Discerning God’s call together as a community of faith. It’s not about giving God the benefit of the doubt. It is about living life with an increasing awareness of God’s presence amid the joys and the sorrows, God’s presence in loving one another, God’s presence in our service to others. It is about our life in God.
From the prophet Jeremiah come these words to the community of faith in exile. The people of God who were struggling in a foreign land to maintain their life of faith, their identity as God’s people. People struggling to figure out the call of God in a not so certain time and place. The Word of the Lord through Jeremiah. “For surely I know the plans I have for you says the Lord, plans for your welfare and not for harm, to give you a future with hope.” A future with hope. A future in the care and the embrace of God. A future in God’s hands. A future in the light of God. A future in the love of God.

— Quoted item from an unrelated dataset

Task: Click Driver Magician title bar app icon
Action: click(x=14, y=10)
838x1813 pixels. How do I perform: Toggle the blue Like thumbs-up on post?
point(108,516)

Maybe the first step when it comes to people in the church helping one another to discern the call of God is to remind each other who is calling. Which means helping each other to learn about God and God’s love. To look around and to tell each other about over and over again about the love of God. To share stories over and over again about a kingdom world where the hungry are fed, and all who suffer are cared for, and the nations forget how to do war. To look into the eyes of fifth grader, or a second grader, or 3 year old and to tell them will all the assurance you muster, God loves you and you will be now and forever held close to the very heart of God. Yes, Jesus calls girls and boys and men and women. And the very first thing you should hear in that is God’s love. By God’s grace, and in the power of the Holy Spirit, assisting the next generation to see that they have a future with hope. God’s future. God’s hope. It’s part of what it means to be the church.
When I was in junior high, I spent many of night over at Jeff Muehlbauer’s house for dinner. His mom, Rosie, loved to cook. Jeff didn’t have any brothers or sisters, so Mrs. Muehlbauer didn’t get to cook as much as she wanted (I mean abundance not opportunity). When Jeff had a few friends over, food was in abundance. And if you didn’t take seconds, or thirds, Mrs Muehlauur would look you in the eye and ask, “What you don’t like my cooking?” Or sometimes, it was, “O come on David, you know I love you, eat more..”
Here at this Table there is a message that is proclaimed. It’s not really like that of a mom who cooks to much and sounds a bit threatening, but there is a message, and it comes from God. Because Jesus, on the night he was betrayed took bread and after giving thanks, he took it and broke it, and said take, eat, this is my body broken for you...do this in remembrance of me.
Or to say it another way, come and eat, know that I love you.
Here at this table, eat, taste of your life in God. And know that you have future with hope. Today, Tomorrow. Everyday. Every year. Even forever.